Home is Where the Animals Are



I originally drew this piece as part of a children's book I was writing. It was a love letter in equal parts to my dog, to Oregon and to all the homes I've built with those around me.


Every Saturday my boyfriend, his dog Khloe and my dog Coolidge ride out to Noti from Eugene. After growing up in Boston, most cities feel smaller and slower, attributes that make them more comfortable and approachable to me. Eugene is the kind of place where if you stay there long enough, you are bound to run into someone you know every time you go out. To me that has always made it a friendly, knowable city. Leave Eugene and the land is more rural, the city buildings fall away into rolling hills and open marsh land. Keep driving and you’ll come to deep, verdant pine forest with homes tucked away behind its boughs. One of these homes belongs to the Schillings. They are the kind of family I’ve always held dear, honest, kind, and welcoming. Their home is nestled on 29 acres of forest, pond and river. It’s the kind of place I could stay forever and never even noticed time had passed. The property is dotted with dog kennels and their drive opens into a barnyard with goats, a horse named Party, peacocks, ducks, Slippers the rooster and on occasion – pigs. Keep walking and you’ll come to a hill that rolls down to an open field, ringed with canine agility equipment. To your right you’ll see a large pond, at times filled with joyous, leaping dogs. Seeing Coolidge race towards the water makes my own heart soar. So contagious and unadulterated is a dog’s joy. Each Saturday, our whole pack rumbles down the drive, pads through the barnyard, ambles down the hill and we begin to practice sitting, heeling, jumping, stays and downs at dog class with the Schillings. Needless to say, Saturdays have quickly become a pack favorite.

Record set:
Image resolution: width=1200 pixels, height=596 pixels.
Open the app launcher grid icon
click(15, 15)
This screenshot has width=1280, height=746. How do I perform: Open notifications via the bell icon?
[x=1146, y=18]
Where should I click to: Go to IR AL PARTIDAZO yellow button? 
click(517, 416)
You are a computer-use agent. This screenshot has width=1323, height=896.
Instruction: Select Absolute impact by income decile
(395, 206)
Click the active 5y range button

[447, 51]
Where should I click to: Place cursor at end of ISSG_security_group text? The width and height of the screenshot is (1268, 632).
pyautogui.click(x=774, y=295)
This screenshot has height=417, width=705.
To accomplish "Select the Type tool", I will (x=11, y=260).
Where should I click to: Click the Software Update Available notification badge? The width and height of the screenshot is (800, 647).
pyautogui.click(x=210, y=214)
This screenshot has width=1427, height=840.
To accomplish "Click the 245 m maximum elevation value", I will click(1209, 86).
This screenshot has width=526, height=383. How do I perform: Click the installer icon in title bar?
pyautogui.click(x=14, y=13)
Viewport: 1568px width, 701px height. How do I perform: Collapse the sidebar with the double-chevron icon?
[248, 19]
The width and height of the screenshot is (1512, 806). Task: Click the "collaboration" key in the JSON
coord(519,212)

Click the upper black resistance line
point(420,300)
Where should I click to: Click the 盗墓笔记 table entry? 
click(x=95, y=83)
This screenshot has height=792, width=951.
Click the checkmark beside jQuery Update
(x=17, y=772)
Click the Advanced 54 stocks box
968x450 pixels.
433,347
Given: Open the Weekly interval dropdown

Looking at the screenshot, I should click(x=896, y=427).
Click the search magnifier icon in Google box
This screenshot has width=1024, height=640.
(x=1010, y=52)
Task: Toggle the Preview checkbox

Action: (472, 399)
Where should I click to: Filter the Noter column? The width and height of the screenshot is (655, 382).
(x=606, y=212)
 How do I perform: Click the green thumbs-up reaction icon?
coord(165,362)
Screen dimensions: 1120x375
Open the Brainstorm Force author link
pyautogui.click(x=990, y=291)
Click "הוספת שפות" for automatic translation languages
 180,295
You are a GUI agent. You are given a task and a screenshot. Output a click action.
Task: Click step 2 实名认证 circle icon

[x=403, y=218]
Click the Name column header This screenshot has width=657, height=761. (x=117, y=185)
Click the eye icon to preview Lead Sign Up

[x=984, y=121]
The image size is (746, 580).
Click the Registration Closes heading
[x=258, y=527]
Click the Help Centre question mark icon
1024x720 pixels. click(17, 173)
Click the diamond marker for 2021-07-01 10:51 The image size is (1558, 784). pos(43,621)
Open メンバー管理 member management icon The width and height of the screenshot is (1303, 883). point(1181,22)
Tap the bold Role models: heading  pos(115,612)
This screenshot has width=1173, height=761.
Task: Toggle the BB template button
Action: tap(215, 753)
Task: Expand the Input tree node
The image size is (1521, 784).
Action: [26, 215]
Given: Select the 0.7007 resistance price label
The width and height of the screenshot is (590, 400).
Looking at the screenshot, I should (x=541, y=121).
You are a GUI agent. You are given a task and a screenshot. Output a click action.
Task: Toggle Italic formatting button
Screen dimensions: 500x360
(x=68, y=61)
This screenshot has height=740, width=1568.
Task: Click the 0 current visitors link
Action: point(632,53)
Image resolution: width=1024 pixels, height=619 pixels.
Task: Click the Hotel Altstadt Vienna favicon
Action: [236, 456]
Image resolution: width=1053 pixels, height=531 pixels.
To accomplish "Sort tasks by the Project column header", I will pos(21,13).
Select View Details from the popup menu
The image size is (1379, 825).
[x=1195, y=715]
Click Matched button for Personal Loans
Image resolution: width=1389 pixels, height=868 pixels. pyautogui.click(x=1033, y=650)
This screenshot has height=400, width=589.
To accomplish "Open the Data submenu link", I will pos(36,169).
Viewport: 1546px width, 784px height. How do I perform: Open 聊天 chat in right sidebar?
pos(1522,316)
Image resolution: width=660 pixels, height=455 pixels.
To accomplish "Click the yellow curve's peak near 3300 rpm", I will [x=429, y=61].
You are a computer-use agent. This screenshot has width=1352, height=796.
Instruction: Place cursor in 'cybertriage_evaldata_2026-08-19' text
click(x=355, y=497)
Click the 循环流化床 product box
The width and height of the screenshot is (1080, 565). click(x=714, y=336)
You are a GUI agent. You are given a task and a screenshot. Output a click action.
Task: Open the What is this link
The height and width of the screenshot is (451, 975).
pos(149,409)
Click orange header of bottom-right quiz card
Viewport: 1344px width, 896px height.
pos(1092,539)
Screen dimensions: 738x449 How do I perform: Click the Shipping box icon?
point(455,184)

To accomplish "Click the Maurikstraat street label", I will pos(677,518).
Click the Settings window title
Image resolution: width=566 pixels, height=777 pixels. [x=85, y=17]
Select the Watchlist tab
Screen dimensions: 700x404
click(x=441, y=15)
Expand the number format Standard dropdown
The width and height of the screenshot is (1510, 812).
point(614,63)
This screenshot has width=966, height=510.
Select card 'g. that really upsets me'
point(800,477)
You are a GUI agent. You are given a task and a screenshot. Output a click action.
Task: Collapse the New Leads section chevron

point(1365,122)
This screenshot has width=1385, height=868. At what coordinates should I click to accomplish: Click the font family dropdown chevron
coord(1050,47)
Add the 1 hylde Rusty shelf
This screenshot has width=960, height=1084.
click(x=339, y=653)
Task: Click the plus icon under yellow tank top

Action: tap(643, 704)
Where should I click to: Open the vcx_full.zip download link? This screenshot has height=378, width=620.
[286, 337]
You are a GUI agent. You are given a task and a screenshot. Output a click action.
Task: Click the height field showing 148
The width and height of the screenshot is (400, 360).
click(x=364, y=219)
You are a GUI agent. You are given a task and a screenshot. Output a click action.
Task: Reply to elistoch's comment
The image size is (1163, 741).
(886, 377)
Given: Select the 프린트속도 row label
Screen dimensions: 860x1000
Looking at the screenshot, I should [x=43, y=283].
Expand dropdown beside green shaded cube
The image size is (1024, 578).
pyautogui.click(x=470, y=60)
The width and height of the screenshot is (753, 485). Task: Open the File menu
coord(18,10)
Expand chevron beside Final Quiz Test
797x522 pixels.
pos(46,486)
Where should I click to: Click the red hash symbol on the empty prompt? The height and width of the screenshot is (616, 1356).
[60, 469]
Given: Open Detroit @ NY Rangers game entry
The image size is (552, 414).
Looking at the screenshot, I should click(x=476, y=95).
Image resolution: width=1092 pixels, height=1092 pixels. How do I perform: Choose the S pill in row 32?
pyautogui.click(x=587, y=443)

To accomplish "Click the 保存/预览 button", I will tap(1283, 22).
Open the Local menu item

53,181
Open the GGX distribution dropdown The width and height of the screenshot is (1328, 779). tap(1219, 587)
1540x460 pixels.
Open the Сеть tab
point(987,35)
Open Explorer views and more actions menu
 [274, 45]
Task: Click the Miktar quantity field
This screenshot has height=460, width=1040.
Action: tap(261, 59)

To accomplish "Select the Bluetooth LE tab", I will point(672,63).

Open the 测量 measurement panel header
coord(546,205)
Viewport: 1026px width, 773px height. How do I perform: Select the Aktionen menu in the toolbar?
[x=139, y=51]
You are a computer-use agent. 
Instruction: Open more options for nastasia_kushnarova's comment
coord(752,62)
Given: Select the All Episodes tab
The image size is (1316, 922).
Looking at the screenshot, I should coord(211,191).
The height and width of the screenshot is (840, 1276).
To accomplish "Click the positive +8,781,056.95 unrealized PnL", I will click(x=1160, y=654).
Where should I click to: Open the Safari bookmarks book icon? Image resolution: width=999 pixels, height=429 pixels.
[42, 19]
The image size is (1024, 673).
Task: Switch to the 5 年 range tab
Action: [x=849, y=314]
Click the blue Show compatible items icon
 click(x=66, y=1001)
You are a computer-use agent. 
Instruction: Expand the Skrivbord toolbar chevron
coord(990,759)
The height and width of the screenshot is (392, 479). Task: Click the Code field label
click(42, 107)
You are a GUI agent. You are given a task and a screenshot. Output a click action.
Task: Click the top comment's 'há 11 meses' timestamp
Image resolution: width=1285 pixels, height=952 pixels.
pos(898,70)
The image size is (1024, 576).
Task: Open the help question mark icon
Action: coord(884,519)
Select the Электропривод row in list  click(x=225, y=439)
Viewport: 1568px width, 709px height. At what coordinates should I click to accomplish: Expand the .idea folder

Tasks to complete:
A) Answer these questions about the passage on Saturdays with the Schillings:
(i) For what was this piece originally drawn?
(ii) In which city did the writer grow up?
(iii) On how many acres is the Schillings' home situated?
B) Carry on the passage about Saturdays with the Schillings, beginning after its final sentence.
The listing is separate from the passage about Saturdays with the Schillings.

Set of answers:
A)
(i) A children's book the writer was writing.
(ii) Boston.
(iii) 29 acres.

B)
My dog Coolidge is a fiend for sticks and isn’t shy about corralling into you for cuddles once he’s been throroughly soaked by pond water. He is fiercely loyal, and exuberantly loving. It’s the genuine, unfiltered kind of love only animals are capable of giving. No matter if you're the queen of England or just got fired, they are always their truest selves. It’s the kind of love that looks like Coolidge bringing me a pine cone from the yard if I’m sad, or leaning into my hugs or my hips while he sits patiently beside me. Needless to say, days I get to spend with him, Brian and Khloe are good ones.


There is a sprawling quality to building a home. For one, you get to comfortably sprawl your things on the kitchen table, or drape yourself on a couch. You get to share meals, and space, but most importantly you get to share yourself. It happens slowly, then all at once. Coolidge has showed me so much about how to be as close to my truest self as possible. I know that I feel at home when I have Coolidge curled up next to me on the train, in my bed or under my desk at the office. Home is portable and I find it most when I'm with animals like the ones in this illustration.